観世会館能楽堂は伝統と歴史のある能の文化継承と、周知活動をしながら伝統を継続することを目的に運営されている組織になります。600年をこえる歴史を持つ能文化と観世家には、無形の踊りや所作だけではなく、装束や面などを含めて形になっている文化の継承も数々されてきました。こうした数々の物たちは歴史を伝える意味で重要な文化財であり、これからも末永く伝承させてゆくべき文化の賜物であります。京都岡崎にある観世会館にはこうした文化遺産と、歴史を伝える書物などが所蔵されており、来訪者に人気のロケーションになっております。

能は14世紀の室町時代に成立されたと言われており、600年の歴史の中で伝統文化として磨かれてゆき無駄を削ぎ落した様式美の舞台芸術の特徴があり、顔を隠す面を身に付けて日本伝統の美しい装束を身にまとって演じられます。独自の舞台になりますが、見解としては歌舞伎の一種として評価されております。よりコメディ色を強めた狂言も歌舞伎の一種であり、パフォーマンスの方向性が違う物の、源を同じくする歌舞伎であると言われているのです。方向性が違い前者は人間の悲しみや怒りなどを表現することに長けており、懐旧の情や恋慕などの深い部分にある感情を呼び起こしてくれます。後者は笑いや陽気さなどと共に、ペーソスや生きる喜びなどを混在させた歌舞伎になるのです。どちらも不可侵ではなく、お互いの存在の一役を担い、実際に劇場舞台上で共演することもあります。

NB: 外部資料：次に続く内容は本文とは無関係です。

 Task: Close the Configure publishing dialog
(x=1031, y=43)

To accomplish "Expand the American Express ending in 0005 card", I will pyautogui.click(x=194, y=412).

舞台で演じられるのは240曲と言われており、その中で実際に演じられるのが半分の120曲になるのです。登場人物は戯画化されているのが特徴であり、役柄は型にはめられたステレオタイプになります。代表的なのは源氏物語や伊勢物語に登場するような、悲運の中で絶命した美男美女の幽霊や、平家物語のように合戦の中で敗将になった武将の幽霊などを登場させ、恨み節の中で人間の持つ深い情愛を無表情な面を使い表現することに真骨頂があるのです。幽霊だけではなく妖精や、神話に登場する神々や鬼などの、神出鬼没なミステリアスな存在も役柄として数多く登場することが特徴になります。
観世会はこうした舞台芸術を過去から未来にかけて守ってゆく団体であり、京都や東京に拠点を持っているのです。分派などもあるので、団体は複数存在しております。共通するのは歌舞伎の中の一派である能を守りながら伝承させることです。